__EXERCISE TASKS__:
a – Answer these questions from the Echinax panache passage:
(i) Who first described the species, and in what year?
(ii) By what method was the holotype collected?
(iii) What is the approximate total length of females?
b – From the Echinax panache passage, quote the portion from "Echinax panache is" up to and including "and South Asia.".
c – Write what comes next in the Echinax panache passage, beginning after its final sentence.

Echinax panache is a species of spider in the family Corinnidae, subfamily Castianeirinae. It is found in Thailand, China, and India.

==Taxonomy==
The species was first described by Christa L. Deeleman-Reinhold in 2001 based on a male holotype from northern Thailand. The female was first described in 2009 by Marusik, Zheng & Li. Some female specimens from Yunnan Province, China, were initially misidentified as Echinax oxyopoides by Yang et al. in 2004, but were later correctly identified as E. panache.

==Distribution==
E. panache has been recorded from northern Thailand (the type locality near Chiang Mai), Yunnan Province in China, and India. The species appears to be distributed across forested regions of Southeast and South Asia.

==Habitat==

This species has been collected in forest environments, including rainforest habitats in nature reserves. The holotype was collected using pitfall traps.

==Description==
E. panache males measure approximately 4.25 mm in total length and females about 5.3 mm.

__Records excerpted from a collection__:
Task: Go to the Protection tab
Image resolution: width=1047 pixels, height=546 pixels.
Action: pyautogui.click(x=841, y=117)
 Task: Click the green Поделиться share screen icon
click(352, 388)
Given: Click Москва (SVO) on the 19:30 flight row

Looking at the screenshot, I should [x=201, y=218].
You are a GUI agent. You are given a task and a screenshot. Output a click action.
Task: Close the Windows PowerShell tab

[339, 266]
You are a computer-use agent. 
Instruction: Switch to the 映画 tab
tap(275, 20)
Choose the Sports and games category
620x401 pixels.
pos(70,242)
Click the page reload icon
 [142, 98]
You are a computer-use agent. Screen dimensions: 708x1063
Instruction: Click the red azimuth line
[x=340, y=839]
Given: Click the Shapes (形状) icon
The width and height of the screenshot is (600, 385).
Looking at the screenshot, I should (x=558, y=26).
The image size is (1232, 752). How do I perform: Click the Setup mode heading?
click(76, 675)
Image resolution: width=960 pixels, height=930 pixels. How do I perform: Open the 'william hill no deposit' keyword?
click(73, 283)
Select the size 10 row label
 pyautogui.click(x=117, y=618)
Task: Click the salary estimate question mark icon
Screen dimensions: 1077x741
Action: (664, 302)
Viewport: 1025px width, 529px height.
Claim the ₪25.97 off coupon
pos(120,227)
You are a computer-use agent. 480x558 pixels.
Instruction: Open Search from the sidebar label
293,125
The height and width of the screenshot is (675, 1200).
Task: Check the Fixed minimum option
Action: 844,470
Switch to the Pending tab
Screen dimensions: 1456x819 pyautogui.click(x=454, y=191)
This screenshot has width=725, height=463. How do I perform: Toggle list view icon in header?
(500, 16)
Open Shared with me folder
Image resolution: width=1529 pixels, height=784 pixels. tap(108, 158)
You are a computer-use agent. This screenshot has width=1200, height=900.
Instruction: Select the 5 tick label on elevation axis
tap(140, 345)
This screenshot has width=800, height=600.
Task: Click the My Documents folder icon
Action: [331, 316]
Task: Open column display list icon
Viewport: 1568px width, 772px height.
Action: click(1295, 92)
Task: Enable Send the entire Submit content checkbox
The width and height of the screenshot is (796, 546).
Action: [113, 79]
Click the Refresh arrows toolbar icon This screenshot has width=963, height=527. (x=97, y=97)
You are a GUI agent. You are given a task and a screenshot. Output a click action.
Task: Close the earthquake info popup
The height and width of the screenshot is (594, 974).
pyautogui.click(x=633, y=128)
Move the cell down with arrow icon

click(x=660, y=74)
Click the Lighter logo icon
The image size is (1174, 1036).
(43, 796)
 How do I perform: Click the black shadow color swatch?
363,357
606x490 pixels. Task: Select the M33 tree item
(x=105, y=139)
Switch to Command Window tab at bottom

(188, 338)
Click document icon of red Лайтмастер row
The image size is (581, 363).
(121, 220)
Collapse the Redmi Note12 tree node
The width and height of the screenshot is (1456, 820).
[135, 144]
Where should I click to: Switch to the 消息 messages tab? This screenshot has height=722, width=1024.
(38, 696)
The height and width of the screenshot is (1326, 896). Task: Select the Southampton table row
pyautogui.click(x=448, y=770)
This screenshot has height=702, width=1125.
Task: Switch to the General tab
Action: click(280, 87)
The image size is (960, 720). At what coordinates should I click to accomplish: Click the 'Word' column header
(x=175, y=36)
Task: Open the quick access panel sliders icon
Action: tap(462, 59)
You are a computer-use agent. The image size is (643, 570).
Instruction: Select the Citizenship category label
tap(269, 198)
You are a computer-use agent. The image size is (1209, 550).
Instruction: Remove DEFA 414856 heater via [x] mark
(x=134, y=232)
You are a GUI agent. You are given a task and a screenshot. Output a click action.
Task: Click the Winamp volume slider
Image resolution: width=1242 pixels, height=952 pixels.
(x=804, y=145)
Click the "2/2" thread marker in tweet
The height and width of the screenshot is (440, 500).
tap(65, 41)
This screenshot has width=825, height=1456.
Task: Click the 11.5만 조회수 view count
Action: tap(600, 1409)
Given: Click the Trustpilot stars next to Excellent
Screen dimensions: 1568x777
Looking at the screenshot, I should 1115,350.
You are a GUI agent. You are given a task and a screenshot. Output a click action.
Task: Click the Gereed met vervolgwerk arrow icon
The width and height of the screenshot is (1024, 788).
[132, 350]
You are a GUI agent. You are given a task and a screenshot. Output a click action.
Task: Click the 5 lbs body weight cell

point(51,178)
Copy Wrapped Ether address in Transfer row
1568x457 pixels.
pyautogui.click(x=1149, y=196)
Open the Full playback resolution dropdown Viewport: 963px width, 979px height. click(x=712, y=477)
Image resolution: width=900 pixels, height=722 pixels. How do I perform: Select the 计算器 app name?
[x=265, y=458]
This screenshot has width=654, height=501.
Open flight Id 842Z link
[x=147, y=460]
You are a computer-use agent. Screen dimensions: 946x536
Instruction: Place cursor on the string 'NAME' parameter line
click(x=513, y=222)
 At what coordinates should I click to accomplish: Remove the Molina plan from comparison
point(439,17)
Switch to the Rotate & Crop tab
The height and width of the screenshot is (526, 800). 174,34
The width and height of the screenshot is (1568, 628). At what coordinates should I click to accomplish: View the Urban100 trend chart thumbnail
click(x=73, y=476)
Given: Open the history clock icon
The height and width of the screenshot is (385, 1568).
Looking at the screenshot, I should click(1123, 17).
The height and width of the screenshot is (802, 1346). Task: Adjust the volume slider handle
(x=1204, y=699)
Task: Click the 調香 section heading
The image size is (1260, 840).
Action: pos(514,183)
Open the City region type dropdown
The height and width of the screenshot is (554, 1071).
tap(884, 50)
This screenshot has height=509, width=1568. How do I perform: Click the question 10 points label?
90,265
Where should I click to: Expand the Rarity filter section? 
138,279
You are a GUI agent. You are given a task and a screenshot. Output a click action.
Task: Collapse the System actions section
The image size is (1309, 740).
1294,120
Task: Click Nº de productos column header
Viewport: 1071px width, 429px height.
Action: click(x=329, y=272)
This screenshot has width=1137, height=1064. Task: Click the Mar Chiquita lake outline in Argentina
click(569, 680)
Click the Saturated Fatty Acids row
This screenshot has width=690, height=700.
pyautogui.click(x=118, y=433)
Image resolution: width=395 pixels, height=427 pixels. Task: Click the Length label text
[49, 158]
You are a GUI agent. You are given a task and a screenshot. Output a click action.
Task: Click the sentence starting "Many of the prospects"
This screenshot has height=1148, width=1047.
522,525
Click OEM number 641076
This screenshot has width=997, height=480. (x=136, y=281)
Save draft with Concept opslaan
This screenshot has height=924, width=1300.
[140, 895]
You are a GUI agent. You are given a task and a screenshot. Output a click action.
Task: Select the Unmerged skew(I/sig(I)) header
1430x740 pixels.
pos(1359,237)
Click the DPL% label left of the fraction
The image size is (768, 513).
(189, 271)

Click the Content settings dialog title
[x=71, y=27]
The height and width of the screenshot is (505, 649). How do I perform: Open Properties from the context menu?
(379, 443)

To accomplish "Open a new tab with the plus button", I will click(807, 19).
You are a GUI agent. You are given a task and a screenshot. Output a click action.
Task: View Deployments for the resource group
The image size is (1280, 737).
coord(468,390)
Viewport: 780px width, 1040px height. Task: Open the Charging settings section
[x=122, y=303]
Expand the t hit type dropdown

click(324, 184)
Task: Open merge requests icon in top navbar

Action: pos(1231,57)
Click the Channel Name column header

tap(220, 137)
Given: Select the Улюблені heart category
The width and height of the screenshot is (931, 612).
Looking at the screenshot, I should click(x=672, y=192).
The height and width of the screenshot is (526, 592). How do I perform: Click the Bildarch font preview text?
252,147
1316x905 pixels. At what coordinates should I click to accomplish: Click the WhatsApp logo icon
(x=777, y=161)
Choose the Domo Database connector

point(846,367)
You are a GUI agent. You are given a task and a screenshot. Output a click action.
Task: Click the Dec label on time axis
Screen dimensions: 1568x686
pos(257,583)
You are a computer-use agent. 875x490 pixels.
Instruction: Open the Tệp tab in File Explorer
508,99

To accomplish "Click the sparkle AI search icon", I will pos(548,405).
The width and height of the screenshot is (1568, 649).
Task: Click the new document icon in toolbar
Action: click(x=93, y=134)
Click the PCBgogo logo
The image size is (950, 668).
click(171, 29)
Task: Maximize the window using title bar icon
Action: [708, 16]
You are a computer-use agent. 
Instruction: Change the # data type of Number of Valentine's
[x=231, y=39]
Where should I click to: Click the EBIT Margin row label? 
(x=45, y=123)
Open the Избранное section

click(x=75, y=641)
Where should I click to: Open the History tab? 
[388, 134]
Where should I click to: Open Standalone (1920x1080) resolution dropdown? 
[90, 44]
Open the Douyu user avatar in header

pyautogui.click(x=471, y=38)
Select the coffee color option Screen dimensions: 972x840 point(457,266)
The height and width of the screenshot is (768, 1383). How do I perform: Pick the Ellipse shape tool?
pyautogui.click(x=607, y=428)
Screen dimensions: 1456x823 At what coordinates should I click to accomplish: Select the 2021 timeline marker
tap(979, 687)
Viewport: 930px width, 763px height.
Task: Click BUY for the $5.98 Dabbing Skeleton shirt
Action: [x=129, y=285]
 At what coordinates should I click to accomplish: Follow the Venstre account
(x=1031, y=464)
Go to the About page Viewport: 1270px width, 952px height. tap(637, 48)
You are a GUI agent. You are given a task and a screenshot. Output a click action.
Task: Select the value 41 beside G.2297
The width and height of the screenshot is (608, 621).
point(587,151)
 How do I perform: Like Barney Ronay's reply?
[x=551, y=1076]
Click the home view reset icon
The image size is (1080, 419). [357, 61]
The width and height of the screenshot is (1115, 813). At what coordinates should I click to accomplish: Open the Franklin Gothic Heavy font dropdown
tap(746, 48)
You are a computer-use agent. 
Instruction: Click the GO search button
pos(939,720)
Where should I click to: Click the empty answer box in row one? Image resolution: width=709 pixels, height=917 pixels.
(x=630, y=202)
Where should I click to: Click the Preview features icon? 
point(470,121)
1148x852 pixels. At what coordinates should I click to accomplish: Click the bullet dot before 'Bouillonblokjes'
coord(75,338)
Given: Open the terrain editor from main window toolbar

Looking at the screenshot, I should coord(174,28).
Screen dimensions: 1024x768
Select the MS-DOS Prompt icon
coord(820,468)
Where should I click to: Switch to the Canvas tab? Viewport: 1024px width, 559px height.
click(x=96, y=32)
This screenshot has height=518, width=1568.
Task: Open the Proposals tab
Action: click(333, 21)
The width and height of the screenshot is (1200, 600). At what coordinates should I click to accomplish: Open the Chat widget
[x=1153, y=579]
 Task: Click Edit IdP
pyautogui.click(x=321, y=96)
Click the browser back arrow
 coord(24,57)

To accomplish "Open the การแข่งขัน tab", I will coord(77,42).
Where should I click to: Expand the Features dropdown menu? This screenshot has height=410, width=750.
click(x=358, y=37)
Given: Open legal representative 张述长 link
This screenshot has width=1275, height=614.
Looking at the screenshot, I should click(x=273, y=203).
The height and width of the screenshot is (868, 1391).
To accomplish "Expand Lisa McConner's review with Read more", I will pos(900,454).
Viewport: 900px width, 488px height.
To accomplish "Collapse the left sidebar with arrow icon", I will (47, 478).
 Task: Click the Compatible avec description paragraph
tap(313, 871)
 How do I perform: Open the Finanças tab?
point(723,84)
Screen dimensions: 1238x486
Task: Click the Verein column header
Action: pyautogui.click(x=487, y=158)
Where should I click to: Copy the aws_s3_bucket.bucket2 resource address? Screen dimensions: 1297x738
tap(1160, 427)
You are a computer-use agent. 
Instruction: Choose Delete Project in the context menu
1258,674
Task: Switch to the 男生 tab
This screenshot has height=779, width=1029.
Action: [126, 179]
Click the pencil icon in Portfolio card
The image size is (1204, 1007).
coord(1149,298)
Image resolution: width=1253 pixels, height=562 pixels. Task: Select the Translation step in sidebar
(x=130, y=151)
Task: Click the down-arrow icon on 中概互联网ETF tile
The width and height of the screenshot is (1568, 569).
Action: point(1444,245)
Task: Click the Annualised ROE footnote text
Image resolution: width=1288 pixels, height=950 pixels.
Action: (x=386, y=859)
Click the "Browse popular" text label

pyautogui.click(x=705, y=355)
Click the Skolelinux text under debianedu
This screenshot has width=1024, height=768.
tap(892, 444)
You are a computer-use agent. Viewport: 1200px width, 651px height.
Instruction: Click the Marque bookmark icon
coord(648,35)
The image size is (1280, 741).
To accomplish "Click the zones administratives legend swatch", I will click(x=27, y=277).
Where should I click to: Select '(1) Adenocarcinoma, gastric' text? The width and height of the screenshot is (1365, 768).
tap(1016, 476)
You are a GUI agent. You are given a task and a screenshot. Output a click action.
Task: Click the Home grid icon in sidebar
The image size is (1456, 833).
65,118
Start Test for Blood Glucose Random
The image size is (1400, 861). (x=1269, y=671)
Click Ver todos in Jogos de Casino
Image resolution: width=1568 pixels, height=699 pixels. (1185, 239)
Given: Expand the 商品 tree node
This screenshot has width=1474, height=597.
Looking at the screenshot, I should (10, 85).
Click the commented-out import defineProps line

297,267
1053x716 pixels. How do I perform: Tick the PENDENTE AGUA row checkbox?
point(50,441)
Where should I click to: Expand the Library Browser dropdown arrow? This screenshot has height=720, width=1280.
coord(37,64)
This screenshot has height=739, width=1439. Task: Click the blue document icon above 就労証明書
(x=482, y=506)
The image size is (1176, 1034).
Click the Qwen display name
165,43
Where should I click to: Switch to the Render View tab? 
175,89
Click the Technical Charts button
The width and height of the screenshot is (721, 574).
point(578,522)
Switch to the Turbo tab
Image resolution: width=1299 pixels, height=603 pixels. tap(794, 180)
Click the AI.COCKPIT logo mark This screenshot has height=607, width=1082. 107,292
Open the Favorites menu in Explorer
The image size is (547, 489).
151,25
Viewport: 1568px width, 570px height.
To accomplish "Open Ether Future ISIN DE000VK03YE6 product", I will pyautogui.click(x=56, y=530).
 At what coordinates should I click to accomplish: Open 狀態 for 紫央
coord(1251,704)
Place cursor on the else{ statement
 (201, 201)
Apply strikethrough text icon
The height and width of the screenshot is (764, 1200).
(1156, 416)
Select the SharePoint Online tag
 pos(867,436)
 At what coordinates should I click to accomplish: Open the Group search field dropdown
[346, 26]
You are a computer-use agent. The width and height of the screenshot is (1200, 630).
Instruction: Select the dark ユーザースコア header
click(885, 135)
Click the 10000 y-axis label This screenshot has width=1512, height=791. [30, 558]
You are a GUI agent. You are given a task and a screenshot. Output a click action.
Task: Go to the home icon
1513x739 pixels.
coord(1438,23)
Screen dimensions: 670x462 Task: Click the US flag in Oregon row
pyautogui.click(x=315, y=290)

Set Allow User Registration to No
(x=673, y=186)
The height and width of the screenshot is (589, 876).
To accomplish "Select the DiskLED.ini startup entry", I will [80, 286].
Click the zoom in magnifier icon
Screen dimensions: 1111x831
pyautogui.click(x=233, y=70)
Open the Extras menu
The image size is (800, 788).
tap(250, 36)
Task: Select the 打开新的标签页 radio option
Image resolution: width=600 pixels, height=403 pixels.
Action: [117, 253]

__SOLVED TASKS__:
a –
(i) Christa L. Deeleman-Reinhold, in 2001.
(ii) Pitfall traps.
(iii) About 5.3 mm.

b –
Echinax panache is a species of spider in the family Corinnidae, subfamily Castianeirinae. It is found in Thailand, China, and India.

==Taxonomy==
The species was first described by Christa L. Deeleman-Reinhold in 2001 based on a male holotype from northern Thailand. The female was first described in 2009 by Marusik, Zheng & Li. Some female specimens from Yunnan Province, China, were initially misidentified as Echinax oxyopoides by Yang et al. in 2004, but were later correctly identified as E. panache.

==Distribution==
E. panache has been recorded from northern Thailand (the type locality near Chiang Mai), Yunnan Province in China, and India. The species appears to be distributed across forested regions of Southeast and South Asia.

c –
Males have a pale yellow carapace with longitudinal dark bands formed by prostrate hairs, and pale yellow legs with darker mottling on the upper surfaces. The abdomen is creamy yellow with a distinctive pattern formed by dark hairs. A key diagnostic feature is the presence of three pairs of thick, flattened spines (spatulate setae) on the upper surface of the male's cymbium.

Females are slightly larger and have a yellow carapace with dark marginal stripes surrounded by light brown bands formed by hairs. The abdomen is yellow with a brown pattern, and there is a distinctive heart-shaped mark that is interrupted by a transverse band. The legs are yellow with some darker spots and rings on the upper surfaces.

==Etymology==
The species name panache is derived from the French word meaning "feather" or "a tuft of plume used as an ornament for a helmet", referring to the distinctive spatulate setae on the male's cymbium that resemble feathers.